Bali Artist Painters Association (B.A.P.A.), terbentuk akhir Juli lalu di prakarsai oleh beberapa nama diantaranya adalah IB Alit, Udiana, Cok Raka, Agus MU dan lainnya. Pameran di Melia Bali ini untuk pertama kalinya, selanjutnya menurut pemrakarsa akan dijajagi kemungkinan untuk membuat Balai Lelang karya dengan persyaratan yang mudah dengan mencari sponsor dan bekerja sama dengan pihak lain, bisa dalam negeri maupun luar negeri untuk memberikan kemudahan bagi seniman melanjutkan kerja profesinya dan bisa hidup layak dengan karyanya secara terbuka (transparan). Tentu gagasan ini cukup menantang dan ini pernah digagas oleh ISSRI (Ikatan Sarjana Seni Rupa) Bali namun hingga sekarang tidak ada gaungnya. Bahkan kalau mungkin nantinya bisa membentuk kampung seniman, seperti yang digagas Gung Tjidera (PSSRD Unud). Seperti halnya B.I.A.S.A. diperlukan penanganan yang professional dan pelayanan yang adil kepada anggotanya, yang diperkirakan B.A.P.A. ini akan eksis dan banyak seniman bergabung. Apalagi dalam waktu dekat ini akan meluncurkan buku yang berisikan informasi tentang seniman dan karya-karyanya serta akan disebar ke kalangan tertentu baik dalam negeri maupun luar negeri.
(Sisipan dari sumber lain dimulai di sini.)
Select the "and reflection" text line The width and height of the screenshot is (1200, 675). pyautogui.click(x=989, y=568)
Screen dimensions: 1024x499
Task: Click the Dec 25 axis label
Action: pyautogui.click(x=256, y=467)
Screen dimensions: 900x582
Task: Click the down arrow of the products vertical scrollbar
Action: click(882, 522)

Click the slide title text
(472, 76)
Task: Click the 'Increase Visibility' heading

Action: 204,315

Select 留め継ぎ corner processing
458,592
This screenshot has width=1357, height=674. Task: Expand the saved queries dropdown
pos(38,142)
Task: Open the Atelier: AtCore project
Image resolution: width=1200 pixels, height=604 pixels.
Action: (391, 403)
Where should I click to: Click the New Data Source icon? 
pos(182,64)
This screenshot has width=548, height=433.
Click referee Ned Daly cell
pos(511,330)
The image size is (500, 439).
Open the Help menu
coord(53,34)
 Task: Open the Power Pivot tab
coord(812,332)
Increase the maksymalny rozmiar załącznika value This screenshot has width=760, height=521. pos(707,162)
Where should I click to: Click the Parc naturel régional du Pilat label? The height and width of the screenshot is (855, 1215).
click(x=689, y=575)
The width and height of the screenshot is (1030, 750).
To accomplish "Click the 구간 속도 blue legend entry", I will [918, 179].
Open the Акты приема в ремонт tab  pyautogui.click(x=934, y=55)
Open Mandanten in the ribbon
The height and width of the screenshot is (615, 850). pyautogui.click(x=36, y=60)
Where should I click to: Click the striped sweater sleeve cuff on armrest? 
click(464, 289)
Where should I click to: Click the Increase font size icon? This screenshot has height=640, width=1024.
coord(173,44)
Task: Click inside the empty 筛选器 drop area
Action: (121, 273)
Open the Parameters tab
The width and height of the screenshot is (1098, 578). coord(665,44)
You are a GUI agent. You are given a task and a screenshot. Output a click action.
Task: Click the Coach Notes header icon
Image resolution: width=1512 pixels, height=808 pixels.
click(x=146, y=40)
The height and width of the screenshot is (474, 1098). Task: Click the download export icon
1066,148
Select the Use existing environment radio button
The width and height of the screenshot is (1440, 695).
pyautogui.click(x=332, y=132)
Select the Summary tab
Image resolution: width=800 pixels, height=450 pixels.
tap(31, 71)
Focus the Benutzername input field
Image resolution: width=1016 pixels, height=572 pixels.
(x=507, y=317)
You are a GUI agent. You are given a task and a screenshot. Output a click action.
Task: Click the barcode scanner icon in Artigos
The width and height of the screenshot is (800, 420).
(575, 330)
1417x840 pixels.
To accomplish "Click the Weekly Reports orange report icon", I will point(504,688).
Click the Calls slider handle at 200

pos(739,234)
Suatu gagasan cemerlang, namun perlu diperjuangkan. Bagaimanapun baiknya suatu karya kalau tidak dipublikasikan tentu bukanlah apa-apa, menjadi benda tak berarti dan kesepian.



Menyimak karya-lukisan yang tampil di Hotel Melia Bali, memang masih beragam corak dan gaya, mulai dari yang realis, natural, figuratif, naif, ekspresif sampai dengan yang abstrak. Beberapa karya realis seperti karya I Nyoman Wijaya yang berjudul “Mimpi” dan I Wy Hendra Kusma berjudul ”Pasar Kintamani”, juga dari I Wy Beratha Yasa. Agus menampilkan beberapa karya berjudul “Transparansi”, “Menari Di Atas Penderitaan & Kesuksesan”, “Embryo”, “Menembus Batas” dan “Dunia Relung Ornamen”.  Ida Bagus Alit menampilkan karya yang menjurus figuratif agak naif, dengan warna-warna cerah/terang dan warna dasar yang disusun sedemikian rupa cukup dinamis sebagai komposisi warna yang kontras. Nama-nama pelukis yang turut serta memajang karya diantaranya adalah Ketut Mantra, Sutama, Yoshiko (dari Jepang), Beratha Yasa, Cundrawan, Sarantika, Endrawan, Budarta, Tirtayasa, Kembang Adnyana, Partama, Tarka, Paramahita, Haryadi, Ega, Apriani, Muka Pendet, Muja, Sukadana, Tjok Mas Astiti, Supriyatini, Sunama, Mandiyoga, Doni Duarsa dan Arthana. Namun disayangkan banyak karya yang kurang bisa dinikmati dengan baik, karena pemajangannya di tempat yang tidak semestinya, terganggu oleh sinar matahari yang masuk dan sehingga mengganggu penglihatan, ada terawang disana dan siluet.